Exercise aim: Repeat exactly the lines from the line containing "The height and width of the screenshot is (632, 1000)." to the last line of the listing, including both.

____________

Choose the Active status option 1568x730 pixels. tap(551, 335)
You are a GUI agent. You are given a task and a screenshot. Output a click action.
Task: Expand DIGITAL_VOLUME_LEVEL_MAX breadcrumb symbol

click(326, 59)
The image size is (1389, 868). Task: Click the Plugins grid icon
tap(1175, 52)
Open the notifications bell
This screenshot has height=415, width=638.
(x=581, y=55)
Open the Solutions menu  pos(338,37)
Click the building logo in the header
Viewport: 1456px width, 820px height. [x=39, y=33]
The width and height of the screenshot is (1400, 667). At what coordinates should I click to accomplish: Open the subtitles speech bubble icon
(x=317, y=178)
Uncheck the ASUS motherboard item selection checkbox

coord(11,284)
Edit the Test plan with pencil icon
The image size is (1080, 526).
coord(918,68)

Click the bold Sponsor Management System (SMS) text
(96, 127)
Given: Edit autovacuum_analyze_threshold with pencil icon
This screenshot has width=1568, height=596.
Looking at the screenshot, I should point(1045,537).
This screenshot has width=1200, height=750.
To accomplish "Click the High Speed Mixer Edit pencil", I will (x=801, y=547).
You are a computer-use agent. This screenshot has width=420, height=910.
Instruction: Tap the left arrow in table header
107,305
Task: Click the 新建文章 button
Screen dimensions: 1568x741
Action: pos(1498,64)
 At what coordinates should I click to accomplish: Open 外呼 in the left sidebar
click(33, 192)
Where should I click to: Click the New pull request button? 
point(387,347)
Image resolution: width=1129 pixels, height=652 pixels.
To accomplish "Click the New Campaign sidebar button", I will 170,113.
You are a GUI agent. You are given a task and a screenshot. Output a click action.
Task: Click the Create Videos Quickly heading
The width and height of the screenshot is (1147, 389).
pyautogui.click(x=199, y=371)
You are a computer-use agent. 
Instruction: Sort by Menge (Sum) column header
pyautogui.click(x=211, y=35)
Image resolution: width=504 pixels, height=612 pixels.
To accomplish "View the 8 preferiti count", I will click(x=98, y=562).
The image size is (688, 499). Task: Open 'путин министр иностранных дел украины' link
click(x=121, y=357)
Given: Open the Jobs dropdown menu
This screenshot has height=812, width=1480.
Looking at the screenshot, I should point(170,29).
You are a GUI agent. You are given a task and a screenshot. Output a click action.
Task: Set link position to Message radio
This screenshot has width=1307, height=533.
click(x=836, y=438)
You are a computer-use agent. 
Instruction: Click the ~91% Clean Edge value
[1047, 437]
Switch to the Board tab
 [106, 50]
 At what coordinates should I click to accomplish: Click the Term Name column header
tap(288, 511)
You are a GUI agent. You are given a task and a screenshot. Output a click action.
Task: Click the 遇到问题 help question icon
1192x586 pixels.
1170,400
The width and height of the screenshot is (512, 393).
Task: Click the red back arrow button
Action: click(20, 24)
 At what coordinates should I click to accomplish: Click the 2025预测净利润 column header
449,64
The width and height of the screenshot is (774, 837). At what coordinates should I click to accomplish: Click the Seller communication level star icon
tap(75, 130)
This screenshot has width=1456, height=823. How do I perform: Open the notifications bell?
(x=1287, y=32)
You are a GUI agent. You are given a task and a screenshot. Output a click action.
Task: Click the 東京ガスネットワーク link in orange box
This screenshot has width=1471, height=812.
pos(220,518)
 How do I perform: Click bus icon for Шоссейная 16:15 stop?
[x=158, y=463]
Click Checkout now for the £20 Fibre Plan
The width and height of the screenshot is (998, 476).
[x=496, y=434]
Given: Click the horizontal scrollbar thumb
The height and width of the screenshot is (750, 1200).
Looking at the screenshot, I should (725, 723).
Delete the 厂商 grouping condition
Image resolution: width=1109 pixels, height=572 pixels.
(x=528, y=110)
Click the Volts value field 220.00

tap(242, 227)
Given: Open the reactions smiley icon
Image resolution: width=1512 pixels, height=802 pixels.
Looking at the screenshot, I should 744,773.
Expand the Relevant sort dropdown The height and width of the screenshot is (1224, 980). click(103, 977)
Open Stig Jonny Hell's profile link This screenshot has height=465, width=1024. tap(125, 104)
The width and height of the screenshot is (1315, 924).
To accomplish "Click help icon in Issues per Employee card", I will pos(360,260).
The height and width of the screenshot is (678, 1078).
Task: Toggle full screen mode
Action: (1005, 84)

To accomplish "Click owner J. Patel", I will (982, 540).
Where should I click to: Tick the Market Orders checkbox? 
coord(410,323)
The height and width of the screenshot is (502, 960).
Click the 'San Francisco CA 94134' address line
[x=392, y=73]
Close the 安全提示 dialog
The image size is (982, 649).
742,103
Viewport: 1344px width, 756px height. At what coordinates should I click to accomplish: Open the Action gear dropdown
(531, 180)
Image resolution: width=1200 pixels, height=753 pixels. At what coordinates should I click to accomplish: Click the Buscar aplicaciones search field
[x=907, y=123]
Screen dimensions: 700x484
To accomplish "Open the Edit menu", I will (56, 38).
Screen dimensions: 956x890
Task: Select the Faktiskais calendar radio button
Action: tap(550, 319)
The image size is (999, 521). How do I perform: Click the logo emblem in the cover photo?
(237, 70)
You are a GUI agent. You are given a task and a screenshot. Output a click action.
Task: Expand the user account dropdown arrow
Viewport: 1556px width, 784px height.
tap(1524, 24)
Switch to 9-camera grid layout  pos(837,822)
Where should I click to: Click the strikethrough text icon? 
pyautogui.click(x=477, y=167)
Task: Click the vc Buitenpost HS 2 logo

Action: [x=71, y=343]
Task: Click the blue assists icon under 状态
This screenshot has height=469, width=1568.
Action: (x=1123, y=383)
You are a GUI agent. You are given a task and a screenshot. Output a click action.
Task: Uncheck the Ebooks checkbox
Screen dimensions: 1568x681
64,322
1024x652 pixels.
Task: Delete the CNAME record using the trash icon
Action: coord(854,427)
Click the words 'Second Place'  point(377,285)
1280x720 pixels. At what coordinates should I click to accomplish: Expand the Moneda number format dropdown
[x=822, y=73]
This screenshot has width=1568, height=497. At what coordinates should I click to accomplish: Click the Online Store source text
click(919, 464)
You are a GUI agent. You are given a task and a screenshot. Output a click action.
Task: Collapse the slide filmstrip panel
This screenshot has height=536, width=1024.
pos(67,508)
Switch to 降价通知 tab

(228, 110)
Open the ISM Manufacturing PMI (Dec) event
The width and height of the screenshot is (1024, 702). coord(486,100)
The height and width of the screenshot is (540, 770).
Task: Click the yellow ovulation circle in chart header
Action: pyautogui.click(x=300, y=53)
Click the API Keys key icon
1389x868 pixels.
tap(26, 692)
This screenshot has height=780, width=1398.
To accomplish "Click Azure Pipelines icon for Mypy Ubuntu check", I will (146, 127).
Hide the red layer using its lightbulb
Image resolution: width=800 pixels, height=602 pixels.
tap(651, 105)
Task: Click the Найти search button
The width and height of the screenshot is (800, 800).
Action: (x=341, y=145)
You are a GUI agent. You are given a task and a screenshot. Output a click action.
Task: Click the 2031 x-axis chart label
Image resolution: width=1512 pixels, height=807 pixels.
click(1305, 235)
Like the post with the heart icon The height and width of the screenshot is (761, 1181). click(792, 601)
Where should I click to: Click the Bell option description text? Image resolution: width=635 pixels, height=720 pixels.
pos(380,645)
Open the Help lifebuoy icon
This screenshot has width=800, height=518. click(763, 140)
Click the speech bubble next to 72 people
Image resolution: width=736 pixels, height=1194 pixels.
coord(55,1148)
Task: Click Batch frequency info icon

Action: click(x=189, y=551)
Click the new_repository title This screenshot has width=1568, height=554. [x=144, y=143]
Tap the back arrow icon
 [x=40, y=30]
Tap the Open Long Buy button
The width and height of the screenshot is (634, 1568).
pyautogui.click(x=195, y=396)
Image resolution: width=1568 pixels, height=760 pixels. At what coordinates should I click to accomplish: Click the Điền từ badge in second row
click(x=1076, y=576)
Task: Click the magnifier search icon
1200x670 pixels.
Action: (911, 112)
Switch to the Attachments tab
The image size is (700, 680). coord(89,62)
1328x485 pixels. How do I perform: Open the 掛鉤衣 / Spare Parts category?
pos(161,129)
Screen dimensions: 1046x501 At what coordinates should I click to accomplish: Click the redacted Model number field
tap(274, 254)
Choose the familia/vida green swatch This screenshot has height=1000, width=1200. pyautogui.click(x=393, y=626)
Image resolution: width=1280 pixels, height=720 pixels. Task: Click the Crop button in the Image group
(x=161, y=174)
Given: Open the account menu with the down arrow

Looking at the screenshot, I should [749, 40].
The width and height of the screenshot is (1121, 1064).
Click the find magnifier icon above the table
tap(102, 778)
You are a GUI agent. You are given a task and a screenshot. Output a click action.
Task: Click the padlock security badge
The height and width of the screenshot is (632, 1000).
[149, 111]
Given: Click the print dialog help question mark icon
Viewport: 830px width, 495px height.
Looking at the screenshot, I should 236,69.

____________

Response area:
The height and width of the screenshot is (632, 1000).
[149, 111]
Given: Click the print dialog help question mark icon
Viewport: 830px width, 495px height.
Looking at the screenshot, I should 236,69.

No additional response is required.